季節外れの夏日となった暑さがそうさせたのか、ホームの讃岐は、しっかりパスをつないでボールを保持する狙いとは相反し、過度にリスクを恐れて、プレッシャーが掛かる前に長いボールで裏のスペースを突く攻撃が増えた。対する岡山も「勢いを持って入ろう」(伊藤)と前線の機動力を生かすべくシンプルにロングボールを前線に供給してきたため、前半は長いボールが行き来する単調なプレーばかりが増え、フィニッシュに至るシーンは増えなかった。

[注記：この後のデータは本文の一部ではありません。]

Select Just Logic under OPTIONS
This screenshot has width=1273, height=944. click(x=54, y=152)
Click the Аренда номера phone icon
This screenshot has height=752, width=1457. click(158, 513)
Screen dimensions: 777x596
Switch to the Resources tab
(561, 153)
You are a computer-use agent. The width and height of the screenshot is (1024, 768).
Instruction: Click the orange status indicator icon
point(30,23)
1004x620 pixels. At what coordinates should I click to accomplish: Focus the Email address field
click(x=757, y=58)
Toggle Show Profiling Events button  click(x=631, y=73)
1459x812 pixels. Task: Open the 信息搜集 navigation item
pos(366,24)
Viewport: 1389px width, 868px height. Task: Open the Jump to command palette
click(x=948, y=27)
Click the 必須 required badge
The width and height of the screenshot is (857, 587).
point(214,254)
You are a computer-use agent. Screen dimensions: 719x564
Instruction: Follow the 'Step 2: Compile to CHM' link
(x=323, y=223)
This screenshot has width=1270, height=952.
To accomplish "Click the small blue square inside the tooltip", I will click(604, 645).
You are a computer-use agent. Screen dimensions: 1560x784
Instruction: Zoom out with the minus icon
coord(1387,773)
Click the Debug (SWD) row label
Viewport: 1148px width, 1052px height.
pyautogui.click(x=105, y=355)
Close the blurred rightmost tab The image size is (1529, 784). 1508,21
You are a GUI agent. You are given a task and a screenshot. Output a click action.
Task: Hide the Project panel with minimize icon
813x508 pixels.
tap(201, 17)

後半に入って徐々に岡山のハードワークが讃岐を上回り始めると、球際のバトルでも優位に立つ。そして64分、敵陣でルーズボールを奪うとパク・ヒョンジンのクロスを伊藤がダイレクトボレーで決めて均衡を破った。
劣勢に立たされた讃岐だが、73分のユン・ソンホ投入と同時にシステムをあらかじめ用意していた[3-4-3]に変更。縦への推進力をより強調した攻撃で敵陣深くに侵入して猛攻をしかける。そうして85分、敵陣ペナルティーエリア内での相手のクリアミスを途中出場の我那覇が押し込み同点に追い付く。その直後に木島良を投入し逆転の空気も漂わせたが、「僕の判断が遅れてしまった」(北野監督)と、勝負をかける時間が短くなったことで追撃も一歩及ばず。